Cristóbal Encinas
Sánchez
Entre las
junqueras del estanque las ranas croaban incansables su resuelta partitura, complaciendo a la noche cálida y buscando ansiosas, tal vez, a sus parejas. Las
sopranos tenían sus cuerdas bien templadas, dando unos tonos sonoros, brillantes.
Pendiente
estaba yo de aquellos cantares anfibios cuando recordé la rana del cuento a la
que besó un príncipe y se convirtió en hermosa doncella, a pesar de que su piel
resbaladiza no era apetecible para ser besada.
Todas las tardes
del verano cantan a coro, y en una de ellas me acerqué sigiloso al agua cristalina que
transmitía las suaves ondas de sus imperceptibles saltos. Los resueltos ojos
semiescondidos bajo la superficie escudriñaban sin ser vistos, y sin alterarse, mi figura. Me agaché y me fui hacia la parte más tupida de las junqueras
altas, con una lentitud tan exagerada que hasta pude cazar a una. En mis manos
la contemplé y la acerqué a mi cara. Entonces se me ocurrió darle un ligero
beso. Con las patas estiradas, me miró atenta. Yo la observaba, como esperando una
transformación instantánea. Como no ocurría nada, le secundé con otro beso, dándome
la impresión de que me sonreía. Nada de eso. La puse suavemente en la palma de mi mano y al final
se decidió a dar un salto olímpico con un estilo impecable que la llevó hacia el centro del
estanque.
Esta tarde
cuando anochecía me he pasado otra vez por el estanque cuando estaban en una sinfonía plena.
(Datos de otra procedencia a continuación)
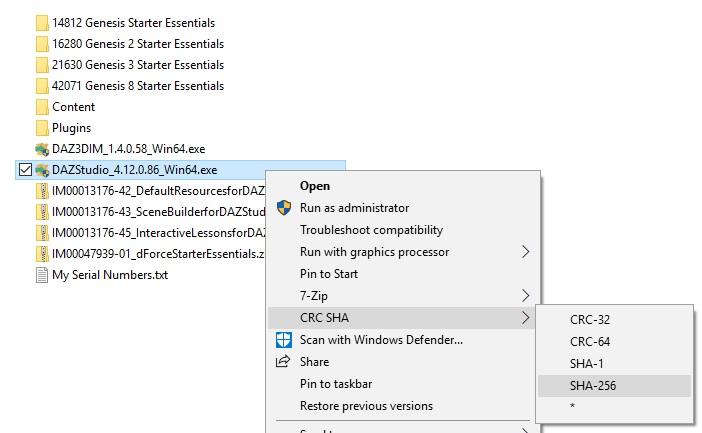Click Open in the context menu
This screenshot has width=702, height=433.
point(315,186)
Oigo algunos chapoteos. ¿Pensaría la rana que estuvo en mis manos que al darle
el beso, quizá, fuera yo el que se transformara en su príncipe?
En esas
noches del verano cuando la luna está en su plenilunio y resuenan cantos
entregados, yo me imagino que estoy nadando en un lago rodeado de verdes
arboledas e inundado de exóticas fragancias. Y que allí hay una mujer
escondida que se me acercará para hablarme con voz apasionada. Entonces, los
dos nos vamos nadando hacia una pequeña isla interior, en la claridad de una noche solazada.